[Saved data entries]
_____

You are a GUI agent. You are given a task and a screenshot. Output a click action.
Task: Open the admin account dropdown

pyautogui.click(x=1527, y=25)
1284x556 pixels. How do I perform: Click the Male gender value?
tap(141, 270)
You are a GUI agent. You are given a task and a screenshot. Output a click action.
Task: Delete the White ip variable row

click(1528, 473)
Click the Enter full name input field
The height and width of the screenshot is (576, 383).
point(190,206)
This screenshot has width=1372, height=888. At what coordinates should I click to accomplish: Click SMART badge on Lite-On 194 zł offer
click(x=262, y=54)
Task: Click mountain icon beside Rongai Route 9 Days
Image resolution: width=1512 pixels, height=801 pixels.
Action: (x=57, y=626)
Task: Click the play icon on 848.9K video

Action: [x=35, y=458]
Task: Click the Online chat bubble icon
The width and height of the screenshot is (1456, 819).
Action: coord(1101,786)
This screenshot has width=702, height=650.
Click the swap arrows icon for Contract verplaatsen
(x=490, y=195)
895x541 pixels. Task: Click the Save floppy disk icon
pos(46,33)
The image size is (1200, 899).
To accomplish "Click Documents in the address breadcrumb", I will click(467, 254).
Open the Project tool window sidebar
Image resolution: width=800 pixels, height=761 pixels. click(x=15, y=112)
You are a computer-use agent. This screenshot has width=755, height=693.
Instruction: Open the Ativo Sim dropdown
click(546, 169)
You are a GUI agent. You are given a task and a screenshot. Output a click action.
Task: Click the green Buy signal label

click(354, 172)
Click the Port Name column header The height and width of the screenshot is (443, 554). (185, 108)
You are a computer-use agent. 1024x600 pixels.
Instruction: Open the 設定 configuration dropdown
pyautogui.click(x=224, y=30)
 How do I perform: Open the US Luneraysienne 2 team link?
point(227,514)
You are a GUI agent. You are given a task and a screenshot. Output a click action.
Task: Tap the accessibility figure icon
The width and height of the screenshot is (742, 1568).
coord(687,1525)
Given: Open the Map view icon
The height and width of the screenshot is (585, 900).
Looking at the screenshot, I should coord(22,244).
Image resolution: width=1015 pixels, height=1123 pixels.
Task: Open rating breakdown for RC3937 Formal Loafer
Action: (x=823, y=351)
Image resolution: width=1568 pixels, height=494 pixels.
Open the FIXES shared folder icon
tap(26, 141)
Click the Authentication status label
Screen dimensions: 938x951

_____

[EXERCISE DIRECTIONS] Please print exactly the lines of the entries above, beginning with the line that contains "Task: Click the Online chat bubble icon" and ending with the last line.

[TASK ANSWER]
Task: Click the Online chat bubble icon
The width and height of the screenshot is (1456, 819).
Action: coord(1101,786)
This screenshot has width=702, height=650.
Click the swap arrows icon for Contract verplaatsen
(x=490, y=195)
895x541 pixels. Task: Click the Save floppy disk icon
pos(46,33)
The image size is (1200, 899).
To accomplish "Click Documents in the address breadcrumb", I will click(467, 254).
Open the Project tool window sidebar
Image resolution: width=800 pixels, height=761 pixels. click(x=15, y=112)
You are a computer-use agent. This screenshot has width=755, height=693.
Instruction: Open the Ativo Sim dropdown
click(546, 169)
You are a GUI agent. You are given a task and a screenshot. Output a click action.
Task: Click the green Buy signal label

click(354, 172)
Click the Port Name column header The height and width of the screenshot is (443, 554). (185, 108)
You are a computer-use agent. 1024x600 pixels.
Instruction: Open the 設定 configuration dropdown
pyautogui.click(x=224, y=30)
 How do I perform: Open the US Luneraysienne 2 team link?
point(227,514)
You are a GUI agent. You are given a task and a screenshot. Output a click action.
Task: Tap the accessibility figure icon
The width and height of the screenshot is (742, 1568).
coord(687,1525)
Given: Open the Map view icon
The height and width of the screenshot is (585, 900).
Looking at the screenshot, I should coord(22,244).
Image resolution: width=1015 pixels, height=1123 pixels.
Task: Open rating breakdown for RC3937 Formal Loafer
Action: (x=823, y=351)
Image resolution: width=1568 pixels, height=494 pixels.
Open the FIXES shared folder icon
tap(26, 141)
Click the Authentication status label
Screen dimensions: 938x951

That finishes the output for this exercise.